I had no idea about the boiling like you mentioned though. But using a stir bar makes it keep boiling does it not?

Basically what I’m hearing here is that I need to slow way tf down.


dope glad if it helps homie.

the stir bar is there to maintain an even temperature; it can also provide additional energy to the material based on RPM to help give energy to lighter molecules leaving the material thus promoting a faster more rapid boil but if theres is nothing left to boil…it just simply wouldnt boil…same as a stir bar in your solution it just would’nt boil unless you were @ the boiling point of your solvent or until there was nothing left at that boiling point to boil.


I’d never considered that. People at other places have constantly told me that it has to maintain a boil, so basically I’ve been thinking that it has to keep boiling.

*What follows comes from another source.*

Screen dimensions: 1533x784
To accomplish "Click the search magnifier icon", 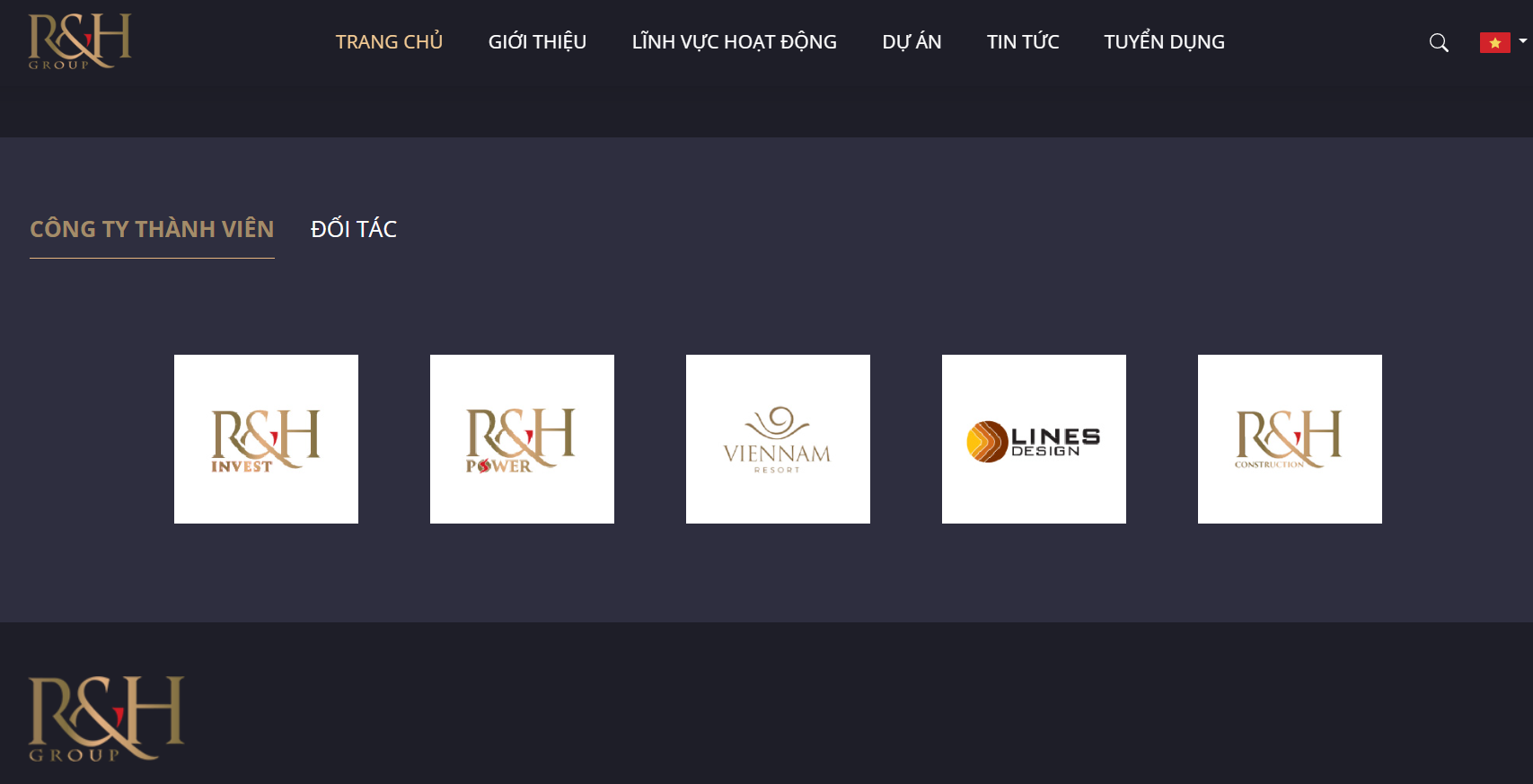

The other side of that coin though, is that if I don’t use a stir bar it never boils as vigorously and sometimes doesn’t boil when it should be.

I’m actually getting back to this today 100%, so in a couple of hours I’ll be posting more vids again.


you do want to maintain a boil but you have to remember you are seperating fractions based on boiling temperature. so if you know that everything under 160c is garbage then you dont need to seperate any of these compounds so you can set your mantle temp to 160c (assuming your material is decarbed and youre already under full vac you can beginramping up 5-10c at a time as quickly as you can until 160c is reached) and leave it there with the stir bar on High rpms and collect whatever boils over into the same recieving flask until there is no reaction or boiling in the flask, just a nice calm swirl…then bump up from there and switch to a clean flask for them cannabanoids.

definitely always use the stir bar. im usually around 6-800 rpms collecting volitiles 160c and under and then drop down to 3-400 when collecting main body.


I have no idea how to tell what my RPMS are, and I honestly have a lot of difficulty trying to determine if the damn thing is moving, or if it’s decoupled.

I’m waiting for a larger bar because the one I have right now is too small.


Breaking Dabs is selling Rare Earth Stir bars that are fucking huge


What size stir bars are you guys using for a 2l rbf and a 500lm rbf?


What temp should I be starting at? I’m about to get this thing fired up soon.

Damn videos are taking too long to upload though.